What you have to do -> Copy the data exactly from the line that contains "صفحه اصلی (448, 232)" through the line that contains "ANALI 71–2-ČLANCI (538, 610)", keeping both end lines and leaving out everything else.

Listed records ->

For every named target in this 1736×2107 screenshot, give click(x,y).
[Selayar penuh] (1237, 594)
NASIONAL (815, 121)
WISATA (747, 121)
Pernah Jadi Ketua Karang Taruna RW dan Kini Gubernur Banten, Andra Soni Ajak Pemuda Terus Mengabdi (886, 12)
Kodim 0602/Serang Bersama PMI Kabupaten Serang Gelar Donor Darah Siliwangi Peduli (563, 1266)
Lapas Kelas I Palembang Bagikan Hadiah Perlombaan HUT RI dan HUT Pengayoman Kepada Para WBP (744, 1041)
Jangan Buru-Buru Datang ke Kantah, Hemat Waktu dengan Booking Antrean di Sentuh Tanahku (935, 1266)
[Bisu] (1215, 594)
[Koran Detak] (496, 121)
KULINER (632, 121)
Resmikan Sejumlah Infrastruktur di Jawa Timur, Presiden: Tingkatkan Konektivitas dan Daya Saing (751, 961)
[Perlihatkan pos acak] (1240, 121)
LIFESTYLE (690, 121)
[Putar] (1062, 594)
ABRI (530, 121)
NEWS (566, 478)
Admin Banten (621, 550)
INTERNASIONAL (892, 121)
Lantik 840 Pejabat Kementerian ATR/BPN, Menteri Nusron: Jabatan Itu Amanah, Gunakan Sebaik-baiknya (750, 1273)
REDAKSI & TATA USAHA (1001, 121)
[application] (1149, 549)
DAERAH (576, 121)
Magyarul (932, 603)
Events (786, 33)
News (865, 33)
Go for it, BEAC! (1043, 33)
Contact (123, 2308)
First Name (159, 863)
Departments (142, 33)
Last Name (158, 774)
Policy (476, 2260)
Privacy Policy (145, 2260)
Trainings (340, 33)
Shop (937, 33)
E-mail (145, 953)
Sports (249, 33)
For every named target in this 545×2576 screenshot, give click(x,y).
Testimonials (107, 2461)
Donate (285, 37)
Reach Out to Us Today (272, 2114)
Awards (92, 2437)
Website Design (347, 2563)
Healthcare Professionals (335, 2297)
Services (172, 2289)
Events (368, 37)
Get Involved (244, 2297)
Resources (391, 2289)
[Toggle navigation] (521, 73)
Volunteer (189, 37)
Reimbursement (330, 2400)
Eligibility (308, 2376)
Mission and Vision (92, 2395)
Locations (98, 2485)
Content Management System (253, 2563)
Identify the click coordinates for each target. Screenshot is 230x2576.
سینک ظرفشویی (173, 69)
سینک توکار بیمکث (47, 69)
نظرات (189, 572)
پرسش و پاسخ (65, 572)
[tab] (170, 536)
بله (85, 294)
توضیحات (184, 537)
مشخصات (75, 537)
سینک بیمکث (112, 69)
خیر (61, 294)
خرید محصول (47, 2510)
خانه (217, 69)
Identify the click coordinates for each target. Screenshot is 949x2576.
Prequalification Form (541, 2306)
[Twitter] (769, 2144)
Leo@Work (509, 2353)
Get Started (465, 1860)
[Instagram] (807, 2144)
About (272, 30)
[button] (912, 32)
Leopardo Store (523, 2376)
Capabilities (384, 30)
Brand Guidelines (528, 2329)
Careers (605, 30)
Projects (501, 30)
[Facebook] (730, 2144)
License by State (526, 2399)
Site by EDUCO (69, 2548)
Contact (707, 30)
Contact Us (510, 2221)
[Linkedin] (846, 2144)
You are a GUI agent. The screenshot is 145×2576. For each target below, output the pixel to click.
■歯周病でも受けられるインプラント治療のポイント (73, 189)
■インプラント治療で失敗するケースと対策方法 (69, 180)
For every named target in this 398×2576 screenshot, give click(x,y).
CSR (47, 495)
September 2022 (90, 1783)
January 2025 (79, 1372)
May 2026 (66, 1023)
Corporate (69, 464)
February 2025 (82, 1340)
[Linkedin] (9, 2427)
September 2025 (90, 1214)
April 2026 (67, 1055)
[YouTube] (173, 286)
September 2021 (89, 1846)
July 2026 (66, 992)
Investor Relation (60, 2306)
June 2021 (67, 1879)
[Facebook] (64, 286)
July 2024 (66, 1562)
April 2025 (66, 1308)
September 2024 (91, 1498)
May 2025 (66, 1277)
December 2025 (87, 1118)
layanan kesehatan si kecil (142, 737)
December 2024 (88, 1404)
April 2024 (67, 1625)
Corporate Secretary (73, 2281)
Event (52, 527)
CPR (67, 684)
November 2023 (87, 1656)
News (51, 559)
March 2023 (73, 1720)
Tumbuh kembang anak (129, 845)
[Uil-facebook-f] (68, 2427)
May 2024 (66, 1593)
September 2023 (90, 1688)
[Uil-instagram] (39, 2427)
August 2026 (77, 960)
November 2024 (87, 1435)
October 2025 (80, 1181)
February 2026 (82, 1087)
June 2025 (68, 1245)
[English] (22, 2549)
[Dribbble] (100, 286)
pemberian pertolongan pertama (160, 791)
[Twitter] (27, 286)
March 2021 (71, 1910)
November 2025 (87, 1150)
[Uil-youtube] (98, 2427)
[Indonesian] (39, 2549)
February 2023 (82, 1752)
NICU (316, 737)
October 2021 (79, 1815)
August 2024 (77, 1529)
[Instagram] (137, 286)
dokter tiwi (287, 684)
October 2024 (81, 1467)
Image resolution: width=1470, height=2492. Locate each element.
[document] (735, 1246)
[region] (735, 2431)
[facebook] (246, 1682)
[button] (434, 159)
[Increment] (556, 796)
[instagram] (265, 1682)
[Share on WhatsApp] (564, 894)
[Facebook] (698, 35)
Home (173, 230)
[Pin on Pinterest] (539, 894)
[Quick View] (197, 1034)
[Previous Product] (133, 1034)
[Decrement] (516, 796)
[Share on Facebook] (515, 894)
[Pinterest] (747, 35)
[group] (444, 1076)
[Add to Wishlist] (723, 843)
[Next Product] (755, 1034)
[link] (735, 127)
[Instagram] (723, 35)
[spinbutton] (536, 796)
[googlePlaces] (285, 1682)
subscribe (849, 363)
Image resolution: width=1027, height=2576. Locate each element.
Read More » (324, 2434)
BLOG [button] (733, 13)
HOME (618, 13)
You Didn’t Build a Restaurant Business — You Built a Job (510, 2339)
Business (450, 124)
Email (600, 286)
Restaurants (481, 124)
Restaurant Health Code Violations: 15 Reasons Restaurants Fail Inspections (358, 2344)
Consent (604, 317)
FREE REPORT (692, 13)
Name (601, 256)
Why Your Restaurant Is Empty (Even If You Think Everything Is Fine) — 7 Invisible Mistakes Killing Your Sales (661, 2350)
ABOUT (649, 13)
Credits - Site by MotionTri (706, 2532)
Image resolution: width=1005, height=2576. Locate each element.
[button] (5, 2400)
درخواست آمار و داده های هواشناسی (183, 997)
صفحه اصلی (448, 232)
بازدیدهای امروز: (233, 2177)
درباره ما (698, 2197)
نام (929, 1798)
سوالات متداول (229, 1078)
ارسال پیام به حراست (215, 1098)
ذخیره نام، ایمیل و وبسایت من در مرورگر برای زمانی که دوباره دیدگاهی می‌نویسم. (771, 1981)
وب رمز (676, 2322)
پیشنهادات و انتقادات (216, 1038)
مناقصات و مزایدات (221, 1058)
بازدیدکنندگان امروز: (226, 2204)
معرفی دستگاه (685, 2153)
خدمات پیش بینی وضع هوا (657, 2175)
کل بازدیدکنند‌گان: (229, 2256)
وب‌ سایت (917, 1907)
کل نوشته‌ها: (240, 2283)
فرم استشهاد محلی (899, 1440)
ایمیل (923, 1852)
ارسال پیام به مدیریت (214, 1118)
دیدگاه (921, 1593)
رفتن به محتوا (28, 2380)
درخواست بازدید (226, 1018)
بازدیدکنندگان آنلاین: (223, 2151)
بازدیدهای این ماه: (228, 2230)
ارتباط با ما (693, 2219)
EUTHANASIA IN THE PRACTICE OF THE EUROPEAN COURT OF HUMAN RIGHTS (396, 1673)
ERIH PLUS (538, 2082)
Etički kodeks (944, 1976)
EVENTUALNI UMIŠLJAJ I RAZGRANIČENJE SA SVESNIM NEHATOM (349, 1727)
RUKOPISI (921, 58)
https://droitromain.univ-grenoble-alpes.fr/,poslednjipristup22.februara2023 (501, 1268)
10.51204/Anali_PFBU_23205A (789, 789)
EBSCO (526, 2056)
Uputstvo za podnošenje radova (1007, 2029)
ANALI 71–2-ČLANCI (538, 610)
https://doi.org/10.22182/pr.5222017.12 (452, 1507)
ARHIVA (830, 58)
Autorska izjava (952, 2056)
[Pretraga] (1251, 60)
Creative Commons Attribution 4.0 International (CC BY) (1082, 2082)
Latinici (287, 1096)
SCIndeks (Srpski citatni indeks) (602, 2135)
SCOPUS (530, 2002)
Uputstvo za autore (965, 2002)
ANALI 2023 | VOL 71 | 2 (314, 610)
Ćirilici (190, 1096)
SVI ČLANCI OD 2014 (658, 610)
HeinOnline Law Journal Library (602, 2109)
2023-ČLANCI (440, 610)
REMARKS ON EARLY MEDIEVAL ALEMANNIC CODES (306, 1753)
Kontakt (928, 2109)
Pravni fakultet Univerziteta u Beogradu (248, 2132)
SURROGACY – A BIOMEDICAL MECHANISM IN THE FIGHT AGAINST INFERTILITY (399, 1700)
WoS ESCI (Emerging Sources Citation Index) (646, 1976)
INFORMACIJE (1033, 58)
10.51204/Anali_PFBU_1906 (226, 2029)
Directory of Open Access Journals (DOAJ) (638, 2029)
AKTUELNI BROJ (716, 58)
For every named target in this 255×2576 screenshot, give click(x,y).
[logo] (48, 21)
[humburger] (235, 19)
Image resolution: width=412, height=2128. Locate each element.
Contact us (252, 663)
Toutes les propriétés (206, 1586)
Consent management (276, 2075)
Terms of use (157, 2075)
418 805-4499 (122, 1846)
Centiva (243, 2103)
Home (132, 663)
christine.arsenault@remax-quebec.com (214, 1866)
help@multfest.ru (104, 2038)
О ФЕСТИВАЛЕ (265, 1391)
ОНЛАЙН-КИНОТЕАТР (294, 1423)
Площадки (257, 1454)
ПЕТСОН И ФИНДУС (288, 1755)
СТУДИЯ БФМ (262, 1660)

Solved problem ->
صفحه اصلی (448, 232)
بازدیدهای امروز: (233, 2177)
درباره ما (698, 2197)
نام (929, 1798)
سوالات متداول (229, 1078)
ارسال پیام به حراست (215, 1098)
ذخیره نام، ایمیل و وبسایت من در مرورگر برای زمانی که دوباره دیدگاهی می‌نویسم. (771, 1981)
وب رمز (676, 2322)
پیشنهادات و انتقادات (216, 1038)
مناقصات و مزایدات (221, 1058)
بازدیدکنندگان امروز: (226, 2204)
معرفی دستگاه (685, 2153)
خدمات پیش بینی وضع هوا (657, 2175)
کل بازدیدکنند‌گان: (229, 2256)
وب‌ سایت (917, 1907)
کل نوشته‌ها: (240, 2283)
فرم استشهاد محلی (899, 1440)
ایمیل (923, 1852)
ارسال پیام به مدیریت (214, 1118)
دیدگاه (921, 1593)
رفتن به محتوا (28, 2380)
درخواست بازدید (226, 1018)
بازدیدکنندگان آنلاین: (223, 2151)
بازدیدهای این ماه: (228, 2230)
ارتباط با ما (693, 2219)
EUTHANASIA IN THE PRACTICE OF THE EUROPEAN COURT OF HUMAN RIGHTS (396, 1673)
ERIH PLUS (538, 2082)
Etički kodeks (944, 1976)
EVENTUALNI UMIŠLJAJ I RAZGRANIČENJE SA SVESNIM NEHATOM (349, 1727)
RUKOPISI (921, 58)
https://droitromain.univ-grenoble-alpes.fr/,poslednjipristup22.februara2023 (501, 1268)
10.51204/Anali_PFBU_23205A (789, 789)
EBSCO (526, 2056)
Uputstvo za podnošenje radova (1007, 2029)
ANALI 71–2-ČLANCI (538, 610)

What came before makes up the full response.